In the aftermath of my stroke (remember that?), I’ve found myself increasingly wedded to a positive outlook on the world. I suppose that’s a natural result of a near-death experience. By that, of course, I mean the experience of nearly dying rather than an umbrella term under which Ian Wiki groups “detachment from the body, feelings of levitation, total serenity, security, warmth, the experience of absolute dissolution, and the presence of a light.”
BBC News recently reported that scientists studying rats have found that what are commonly termed “near death experiences” are the result of an “electrical surge in a dying brain“. What they can’t explain, is how a Scottish stroke survivor in his late thirties comes to have a positive outlook. So I find myself occasionally prefacing an upbeat remark with the disclaimer, “Not to be all new-agey, but….” This week, however, the whole new-agey thing spun right out of control.
Regular readers will have noticed how much I enjoyed the Zen musings of Alan Spence the other week. I’ve been interested in meditative practices ever since meeting him as a kid. Over a decade ago, I even tried to establish my own practice at home. But I’ve been told that listening to Mogwai’s Like Herod (Hood Remix) and meditation aren’t the same thing. Certainly not when you reach 4m 27s.
Just before leaving Brooklyn, I read that moving house is a good time to ditch bad habits and adopt healthy new ones. And the research seems to suggest that meditation and mindfulness-based stress reduction is healthy. Since it also suggests Glaswegian noise terror isn’t necessarily the best path to samatha (it’s crackin’ for vipassana, though), I agreed with Beth that it might be interesting to go along to a free guided meditation class she stumbled across on meetup.com. Particularly since the ol’ brain lesions still make focusing for extended periods difficult and tiring.
The class was held on the second floor of a lovely Georgian building in the quiet area north of the New Town, and was well attended. The older lady leading the group did so with a pleasant, gentle Scottish burr. Sitting with my hands resting, palms up, on my lap, I could contemplate the lit candle in the window frame, or the view through the peaceful summer twilight towards the Forth estuary. The only, slight, problem was the occasional eruption of applause emanating from
my inner aura the meeting downstairs.
It turns out that on this particular night, the meditation group was sharing the lovely Georgian building with the Toastmasters having their meeting downstairs.
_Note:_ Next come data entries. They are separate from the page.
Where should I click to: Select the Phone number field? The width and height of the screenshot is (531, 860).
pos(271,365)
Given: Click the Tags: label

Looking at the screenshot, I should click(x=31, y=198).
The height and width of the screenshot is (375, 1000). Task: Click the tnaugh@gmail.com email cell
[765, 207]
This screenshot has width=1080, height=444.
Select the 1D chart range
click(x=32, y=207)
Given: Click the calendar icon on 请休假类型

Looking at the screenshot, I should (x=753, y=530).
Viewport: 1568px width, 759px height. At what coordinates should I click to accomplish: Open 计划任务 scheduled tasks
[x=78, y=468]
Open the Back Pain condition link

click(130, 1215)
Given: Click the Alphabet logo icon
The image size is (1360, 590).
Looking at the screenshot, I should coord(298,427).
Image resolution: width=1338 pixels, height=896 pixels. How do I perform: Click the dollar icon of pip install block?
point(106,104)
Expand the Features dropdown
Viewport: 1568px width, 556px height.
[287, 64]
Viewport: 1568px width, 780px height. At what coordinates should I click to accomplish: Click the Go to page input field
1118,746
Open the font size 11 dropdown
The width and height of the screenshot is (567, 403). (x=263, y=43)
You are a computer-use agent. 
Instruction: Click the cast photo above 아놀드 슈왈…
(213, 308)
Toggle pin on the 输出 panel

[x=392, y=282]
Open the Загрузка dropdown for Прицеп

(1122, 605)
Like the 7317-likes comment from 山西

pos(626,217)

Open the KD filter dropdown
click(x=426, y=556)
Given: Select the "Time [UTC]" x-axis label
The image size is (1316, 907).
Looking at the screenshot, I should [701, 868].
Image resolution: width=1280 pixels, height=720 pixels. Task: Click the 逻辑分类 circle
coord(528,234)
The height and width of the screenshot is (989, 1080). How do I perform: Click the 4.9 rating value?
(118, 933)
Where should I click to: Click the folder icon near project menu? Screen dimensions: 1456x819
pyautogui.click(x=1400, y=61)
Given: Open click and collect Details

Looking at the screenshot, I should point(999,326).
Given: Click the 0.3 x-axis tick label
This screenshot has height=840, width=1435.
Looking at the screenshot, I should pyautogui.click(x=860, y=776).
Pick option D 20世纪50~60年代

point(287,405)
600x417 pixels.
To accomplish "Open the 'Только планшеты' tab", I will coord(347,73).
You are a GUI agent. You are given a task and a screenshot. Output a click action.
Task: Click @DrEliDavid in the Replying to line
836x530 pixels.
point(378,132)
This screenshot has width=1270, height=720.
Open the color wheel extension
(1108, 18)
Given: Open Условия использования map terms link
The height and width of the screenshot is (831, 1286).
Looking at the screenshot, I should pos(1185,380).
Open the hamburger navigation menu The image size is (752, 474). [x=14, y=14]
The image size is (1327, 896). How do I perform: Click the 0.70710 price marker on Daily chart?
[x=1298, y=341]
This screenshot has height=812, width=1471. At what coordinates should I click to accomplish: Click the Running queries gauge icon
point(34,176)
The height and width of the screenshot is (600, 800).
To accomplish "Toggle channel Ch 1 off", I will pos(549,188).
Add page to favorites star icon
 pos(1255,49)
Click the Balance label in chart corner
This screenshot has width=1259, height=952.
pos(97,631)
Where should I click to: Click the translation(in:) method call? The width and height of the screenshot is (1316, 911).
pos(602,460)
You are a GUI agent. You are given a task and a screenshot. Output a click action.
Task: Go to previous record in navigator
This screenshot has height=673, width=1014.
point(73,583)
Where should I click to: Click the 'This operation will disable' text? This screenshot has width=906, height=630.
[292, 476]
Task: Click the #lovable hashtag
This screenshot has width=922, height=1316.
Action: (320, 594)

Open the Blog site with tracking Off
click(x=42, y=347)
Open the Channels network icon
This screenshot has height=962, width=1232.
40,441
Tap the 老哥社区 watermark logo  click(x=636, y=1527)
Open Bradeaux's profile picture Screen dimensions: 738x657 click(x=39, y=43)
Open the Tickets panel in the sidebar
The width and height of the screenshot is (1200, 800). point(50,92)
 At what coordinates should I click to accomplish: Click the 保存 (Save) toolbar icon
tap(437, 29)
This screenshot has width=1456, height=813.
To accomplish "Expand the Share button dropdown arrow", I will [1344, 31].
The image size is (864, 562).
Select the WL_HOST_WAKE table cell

The building accommodates the Toastmasters on the first floor, and the Edinburgh Theosophical Society on the second floor. (Or, second and third floors, American chums.) I didn’t dig all of the metaphors that the group used to guide their meditation, but it was good to set aside a calm moment in the week to still the voices in my head.
I was moved to find out what the Theosophic Society was when we got home. You know, other than free. I’ll leave you today with some interesting facts (and some blatant lies) about the Theosophical Society….
1. The Theosophical Society was formed in 1875 to advance Theosophy. The original organization, after splits and realignments has several successors.
2. The successors to the original Theosophical Society include the Theosophical Society (International Headquarters, Pasadena, California), the Anthroposophical Society, the Provisional Theosophy Society, the Continuity Theosophy Society, the Real Theosophy Society, and the People’s Liberation Front of Theosophy.
3. From the Greek “theos” and “sophia”, theosophy means “divine wisdom”.
4. Theosophy has been described as the process of contemplating the divine in order to discover the content of the concrete universe.
5. It’s considered part of the broader field of esotericism.
6. If, like me, you’ve never given the word “esoteric” much though, and just thought of it as a vague synonym for “arcane”, you might be interested to know that the word, of seventeenth century origin, derives from the Greek esoterikos (“belonging to an inner circle”), which itself is an extension from esotero (or, “more within”.) It seems that, in English, the word originally referred to Pythagorean doctrines, and that the division of teachings into the exoteric and esoteric originated with Aristotle. Esotericism refers to all sorts of left field stuff like alchemy, astrology, mesmerism and Kabbalah.
7. The original Theosophical Society was formed by Helena Blavatsky and others in 1875.
8. According to Blavatsky, humanity’s evolution on Earth (and beyond) is part of the overall Cosmic evolution. It is overseen by a hidden “Spiritual Hierarchy”, the so-called “Masters of the Ancient Wisdom”, whose upper echelons consist of advanced spiritual beings.
9. The Theosophical Society won the UEFA Cup Winners’ Cup in 1975 and 1986, and the UEFA Super Cup in 1975.
10. Valery Lobanovskyi suffered a stroke on 7 May 2002, shortly after his Dynamo Kyiv side had beaten FC Metalurh Zaporizhzhya. He died on 13 May, during brain surgery, following complications suffered after the stroke.